Visto che in uno dei miei travestimenti più riusciti, tra i mille lavori diversi che mi trovo ad affrontare, c’è quello del marketing e comunicazione, ho pensato di partire da questo tema, in particolare riguardo al settore televisivo. Dal mio osservatorio posso dire che siamo un paese complicato, dove si misura poco e si fa un po’ fatica ad affermare la logica dei numeri in comunicazione, specie nelle realtà medio-piccole.
Ma non ci si arrende, e ci si informa su come migliorare e proporre questi aspetti, e ci si guarda in giro. Data la mia passione per la blockchain mi sono imbattuto in questa notizia, uscita nel disinteresse general-nazionale il 20 Giugno, al Festival del Cinema di Cannes.

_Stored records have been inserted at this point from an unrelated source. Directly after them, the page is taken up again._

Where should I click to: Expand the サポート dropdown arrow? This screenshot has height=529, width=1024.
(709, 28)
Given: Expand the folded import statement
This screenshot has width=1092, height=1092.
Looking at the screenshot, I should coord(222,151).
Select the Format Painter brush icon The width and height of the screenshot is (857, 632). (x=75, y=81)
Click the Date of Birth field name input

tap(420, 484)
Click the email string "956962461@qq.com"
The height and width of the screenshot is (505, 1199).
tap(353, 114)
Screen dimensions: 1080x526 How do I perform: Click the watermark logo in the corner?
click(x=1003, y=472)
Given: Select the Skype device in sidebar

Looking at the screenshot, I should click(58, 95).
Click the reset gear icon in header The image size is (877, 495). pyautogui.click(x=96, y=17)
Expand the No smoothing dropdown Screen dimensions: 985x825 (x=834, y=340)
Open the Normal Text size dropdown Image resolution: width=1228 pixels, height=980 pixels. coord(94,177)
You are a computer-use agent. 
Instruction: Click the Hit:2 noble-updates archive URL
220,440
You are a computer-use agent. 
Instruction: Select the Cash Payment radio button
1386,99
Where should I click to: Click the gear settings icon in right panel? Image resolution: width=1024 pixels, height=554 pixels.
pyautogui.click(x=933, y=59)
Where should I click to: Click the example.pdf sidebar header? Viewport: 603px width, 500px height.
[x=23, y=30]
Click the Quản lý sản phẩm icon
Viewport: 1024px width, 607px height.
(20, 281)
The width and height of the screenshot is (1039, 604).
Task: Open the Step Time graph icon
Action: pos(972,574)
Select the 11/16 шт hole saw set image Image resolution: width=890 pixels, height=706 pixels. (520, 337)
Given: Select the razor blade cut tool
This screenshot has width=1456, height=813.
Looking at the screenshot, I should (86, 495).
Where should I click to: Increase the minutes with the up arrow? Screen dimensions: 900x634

Comcast, il colosso del cavo e della televisione americana, proprietaria tra le altre cose di NBCUniversal, ha annunciato la sperimentazione di un servizio basato su blockchain e utile per il marketing e l’advertising televisivo e, più in generale, legato al video (immagino stiano studiando un approccio cross-mediale grazie alle capacità di misurazione del digitale).
Uno dei problemi più grossi degli advertiser, infatti, è la reperibilità di dataset utili a progettare campagne profilate al meglio, per raggiungere i propri target con precisione. La disponibilità dei dati, infatti, o è parziale e molto segmentata, quindi è difficile mettere insieme il dataset utile ai nostri scopi, oppure è affidata a enti di terze parti (come ad esempio Acxiom) a cui televisioni, produttori di contenuti, altri canali distributivi affidano, dietro pagamento, i propri dati. Questi enti poi rivendono a gente come me dataset precompilati.
Il progetto di Comcast, invece, prevede di mettere in comune questi dati in un dataset basato su blockchain, e di affidarne l’interrogazione ai marketer che comprano determinate categorie di questi dati stessi.
Annunciata quest’anno, diventerà operativa nel 2018 per un gruppo di importanti imprese del settore televisivo: NBCUniversal, Disney, Altice USA, Cox Communications, TF1 Group in France, Channel 4 in the UK e Mediaset Italia; sì, anche Mediaset Italia.
Questa soluzione presenta diversi vantaggi: l’informazione viene centralizzata e può essere distribuita in maniera sicura. E’ centralizzata perché se tanti soggetti partecipano alla catena, io, come marketer, avrò a disposizione una dataset più ricco a minor costo (tagliando fuori l’intermediario di terzo livello). E può essere distribuita in maniera sicura perché viene concesso l’accesso in maniera automatica (mediante smart contract) solo alle celle del database che servono. Questo impedirà, ad esempio, di poter incrociare gli ip di provenienze del dato stesso, rendendo impossibili identificazioni personali.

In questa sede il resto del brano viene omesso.